The normal rule is that companies do not outsource processes vital for their successful operation and those which they do not control completely. Other services and processes not suitable for outsourcing are those which a company is not able to monitor, or which cannot be sufficiently standardised.
According to Klamo, outsourcing of processes directly linked to the production programme or offered services of a company and which are supported by a unique technology are also not suitable for outsourcing. Nor is outsourcing recommended for areas in which knowledge transfer to the outsourcing provider may lead to a weakening of the position of the company in the market or abuse of sensitive data.
Slovaks like to outsource in Slovakia
Slovak customers use mostly Slovak partners for outsourcing, sometimes in regions offering more favourable conditions.
“Slovak companies have a primary interest in outsourcing in Slovakia because of availability, the ability to control and supervise, lower and more transparent costs, and the lack of a language barrier or a time difference,” said Klamo.
Molnar confirmed this interest in local sources.
“Foreign sources are not used, especially because of the minor difference between the level between, for example, Romania and Slovakia,” said Molnar. “The second reason is the relatively small volume of services which Slovak customers are able to demand.”
Insourcing versus outsourcing
Outsourcing remains a way to reduce costs, and the crisis has not changed this. Market watchers have not observed a trend for previously outsourced services and processes to return to companies in Slovakia.
“This is not common,” said Molnar. “It is also because the companies have lost their ability to perform the outsourced services and processes with their own resources. The costs of such process are usually higher than switching to a new partner.”
Jurovych of PricewaterhouseCoopers Slovakia agreed.
“One of factors which companies ponder when deciding whether to ‘insource’ is, in particular, the costs linked with repeated implementation of these business processes,” said Jurovych. “Because of this reason, small rather than large companies tend to opt for insourcing.”
According to Lukas Neduchal, senior manager of the IT risk and assurance department at Ernst and Young in Slovakia, insourcing is considered by significant companies in the financial sphere which are subject, for example, to regulatory requirements related to the protection of their clients’ personal data, or companies in which the criticality of a business process and potential risks prevail over the economic advantages of outsourcing.
But there are some other situations in which companies retreat from existing outsourcing contracts.

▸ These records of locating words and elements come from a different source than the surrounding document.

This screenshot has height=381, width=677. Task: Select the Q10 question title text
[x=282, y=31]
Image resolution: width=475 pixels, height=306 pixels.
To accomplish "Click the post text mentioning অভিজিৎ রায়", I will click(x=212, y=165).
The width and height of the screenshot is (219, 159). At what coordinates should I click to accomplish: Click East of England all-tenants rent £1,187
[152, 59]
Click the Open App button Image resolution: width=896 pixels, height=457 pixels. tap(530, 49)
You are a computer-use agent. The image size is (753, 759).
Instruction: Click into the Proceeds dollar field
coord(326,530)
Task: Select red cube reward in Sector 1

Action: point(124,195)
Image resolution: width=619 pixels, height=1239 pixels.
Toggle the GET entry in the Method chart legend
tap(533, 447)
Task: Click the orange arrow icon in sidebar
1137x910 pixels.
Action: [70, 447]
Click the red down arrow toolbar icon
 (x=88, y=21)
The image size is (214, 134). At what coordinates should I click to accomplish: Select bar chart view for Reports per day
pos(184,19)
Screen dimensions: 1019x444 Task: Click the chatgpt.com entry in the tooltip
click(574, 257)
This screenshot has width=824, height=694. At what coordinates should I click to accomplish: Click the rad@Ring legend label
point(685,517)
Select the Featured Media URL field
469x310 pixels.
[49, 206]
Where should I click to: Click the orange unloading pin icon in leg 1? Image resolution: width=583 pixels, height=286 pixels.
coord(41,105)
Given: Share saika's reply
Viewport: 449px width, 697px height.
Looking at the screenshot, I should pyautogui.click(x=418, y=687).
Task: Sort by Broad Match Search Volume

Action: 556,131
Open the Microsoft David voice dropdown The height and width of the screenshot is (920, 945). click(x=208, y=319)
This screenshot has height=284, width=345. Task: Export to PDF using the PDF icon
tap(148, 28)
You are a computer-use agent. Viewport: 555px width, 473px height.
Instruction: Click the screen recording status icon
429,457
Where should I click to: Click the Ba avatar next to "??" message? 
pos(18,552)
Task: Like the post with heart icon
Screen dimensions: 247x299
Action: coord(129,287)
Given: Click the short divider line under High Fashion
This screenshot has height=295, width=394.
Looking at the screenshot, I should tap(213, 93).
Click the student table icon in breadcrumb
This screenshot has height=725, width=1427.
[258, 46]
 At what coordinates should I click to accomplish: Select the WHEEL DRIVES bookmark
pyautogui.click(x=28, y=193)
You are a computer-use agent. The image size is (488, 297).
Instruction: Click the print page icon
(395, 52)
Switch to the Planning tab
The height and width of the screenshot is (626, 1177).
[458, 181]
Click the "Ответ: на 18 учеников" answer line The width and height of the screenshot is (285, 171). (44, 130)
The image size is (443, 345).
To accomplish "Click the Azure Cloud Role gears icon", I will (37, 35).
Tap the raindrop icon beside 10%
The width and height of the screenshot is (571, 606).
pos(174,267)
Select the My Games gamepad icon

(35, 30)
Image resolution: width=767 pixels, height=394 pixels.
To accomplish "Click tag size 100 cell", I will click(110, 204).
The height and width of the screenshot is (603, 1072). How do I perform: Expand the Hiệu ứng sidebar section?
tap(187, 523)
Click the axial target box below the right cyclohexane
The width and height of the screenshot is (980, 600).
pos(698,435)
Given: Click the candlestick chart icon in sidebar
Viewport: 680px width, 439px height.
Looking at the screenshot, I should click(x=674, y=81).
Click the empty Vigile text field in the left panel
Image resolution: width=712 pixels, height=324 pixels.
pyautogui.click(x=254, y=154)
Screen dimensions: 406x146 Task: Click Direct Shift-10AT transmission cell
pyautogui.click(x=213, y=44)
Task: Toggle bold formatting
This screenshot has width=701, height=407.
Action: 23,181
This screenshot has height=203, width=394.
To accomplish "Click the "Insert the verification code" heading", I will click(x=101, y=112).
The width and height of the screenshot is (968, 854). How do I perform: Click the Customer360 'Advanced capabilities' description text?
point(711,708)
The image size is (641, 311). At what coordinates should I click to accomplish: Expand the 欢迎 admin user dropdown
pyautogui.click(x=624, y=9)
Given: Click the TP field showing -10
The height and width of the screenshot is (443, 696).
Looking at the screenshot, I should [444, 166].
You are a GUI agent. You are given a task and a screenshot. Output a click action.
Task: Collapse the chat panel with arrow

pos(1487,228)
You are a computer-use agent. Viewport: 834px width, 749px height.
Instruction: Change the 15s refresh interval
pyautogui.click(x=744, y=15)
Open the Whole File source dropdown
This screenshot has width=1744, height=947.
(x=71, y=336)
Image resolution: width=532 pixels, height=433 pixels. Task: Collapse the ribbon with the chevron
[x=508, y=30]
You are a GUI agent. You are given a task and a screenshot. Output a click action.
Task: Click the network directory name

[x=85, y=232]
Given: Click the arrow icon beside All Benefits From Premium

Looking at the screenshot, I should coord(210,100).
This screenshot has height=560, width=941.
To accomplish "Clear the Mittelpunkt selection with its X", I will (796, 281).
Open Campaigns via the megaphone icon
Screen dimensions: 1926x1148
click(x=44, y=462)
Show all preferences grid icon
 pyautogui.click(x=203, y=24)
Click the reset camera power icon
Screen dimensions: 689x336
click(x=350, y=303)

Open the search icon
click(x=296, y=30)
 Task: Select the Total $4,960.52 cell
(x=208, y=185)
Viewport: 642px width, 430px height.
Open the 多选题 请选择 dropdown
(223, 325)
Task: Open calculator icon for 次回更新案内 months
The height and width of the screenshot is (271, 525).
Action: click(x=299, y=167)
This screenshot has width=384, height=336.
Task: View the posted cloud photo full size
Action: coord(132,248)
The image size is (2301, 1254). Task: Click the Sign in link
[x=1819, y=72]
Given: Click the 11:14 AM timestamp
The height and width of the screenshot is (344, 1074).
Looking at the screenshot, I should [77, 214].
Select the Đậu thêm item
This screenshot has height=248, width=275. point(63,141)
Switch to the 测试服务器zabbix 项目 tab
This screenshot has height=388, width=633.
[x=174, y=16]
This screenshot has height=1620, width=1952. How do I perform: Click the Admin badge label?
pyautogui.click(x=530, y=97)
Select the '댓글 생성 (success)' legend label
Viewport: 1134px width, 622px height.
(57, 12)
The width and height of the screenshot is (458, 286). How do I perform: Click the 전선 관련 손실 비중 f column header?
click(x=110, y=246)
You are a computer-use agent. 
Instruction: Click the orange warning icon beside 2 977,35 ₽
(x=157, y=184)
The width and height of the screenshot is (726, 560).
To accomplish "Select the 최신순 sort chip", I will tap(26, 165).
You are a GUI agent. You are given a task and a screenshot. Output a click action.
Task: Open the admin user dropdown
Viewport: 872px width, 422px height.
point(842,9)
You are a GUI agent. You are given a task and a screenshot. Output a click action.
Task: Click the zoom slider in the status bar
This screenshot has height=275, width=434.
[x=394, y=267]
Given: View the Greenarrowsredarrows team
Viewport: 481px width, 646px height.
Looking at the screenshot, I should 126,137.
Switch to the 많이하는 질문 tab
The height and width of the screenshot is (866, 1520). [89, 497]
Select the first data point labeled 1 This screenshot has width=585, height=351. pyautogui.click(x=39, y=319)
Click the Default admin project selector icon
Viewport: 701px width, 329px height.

“Companies mostly cancel outsourcing when they lack a clear outsourcing strategy, when they do not have enough resources to implement the change in processes after their outsourcing, after a change in their ‘target operating model’, and, of course, when expected savings from outsourcing are not achieved,” said Jurovych.
Companies cancel outsourcing contracts when these contracts are not kept or repeatedly violated or they are not satisfied with services provided, or when a new, more advantageous provider, appears in the market.
“The quality of outsourcing, as with any customer-supplier relationship, depends on a correct and proper service-level agreement and mutual trust built up over the long term and based on the quality supply of services or activities,” Neduchal of Ernst and Young in Slovakia told The Slovak Spectator.